How is it that the cross of Christ is an offense and a stumbling block to men, especially to self-righteous people in the first-century Jewish community? The cross was the Roman instrument of execution, reserved for the vilest criminals. The cross was the first-century equivalent to the electric chair or the gallows: the instrument and the symbol of death, execution, and judgment.

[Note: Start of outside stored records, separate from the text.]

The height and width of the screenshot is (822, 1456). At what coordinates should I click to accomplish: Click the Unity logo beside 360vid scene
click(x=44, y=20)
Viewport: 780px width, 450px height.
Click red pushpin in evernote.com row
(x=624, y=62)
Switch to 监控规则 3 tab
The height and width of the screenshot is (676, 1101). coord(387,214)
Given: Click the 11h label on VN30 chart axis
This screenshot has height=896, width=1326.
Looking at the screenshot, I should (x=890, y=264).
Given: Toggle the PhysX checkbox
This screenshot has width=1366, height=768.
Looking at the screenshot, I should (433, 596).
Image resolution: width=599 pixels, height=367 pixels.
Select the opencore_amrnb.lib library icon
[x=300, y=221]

To identify the Christ, the Messiah, the Holy One of God, as being the Crucified One was incomprehensible and utterly repulsive to the Jews. How could the Messiah, the Holy One of God, possibly be executed as the vilest of criminals? The only solution to this dilemma was even more unacceptable to the self-righteous man: Christ was not crucified for any crime that He Himself had committed, on the contrary, He was crucified in the place of His people to make atonement for our crimes against God, even as was foretold by the Old Testament prophet Isaiah:
...he was pierced for our transgressions, he was crushed for our iniquities; the punishment was laid upon him for our peace, and by his wounds we are healed. 6We all, like sheep, have gone astray, each of us has turned to his own way; but the LORD has laid upon him the iniquity of us all. Isa.53:5-6
This is the solution; as the Apostle Peter states it: “Christ also died for sins once for all, the Righteous One for the unrighteous ones, so that he might bring us to God” (1 Pet. 3:18). But it is a solution that strips us of all self-righteousness, of all reason for confidence in our own goodness and ability to personally meet God’s standard of holiness. It is a solution that forces us to humble ourselves before God and trust in Him alone for our salvation and join with the tax collector in his prayer: “God, be merciful to me, the sinner” (Lk. 18:13).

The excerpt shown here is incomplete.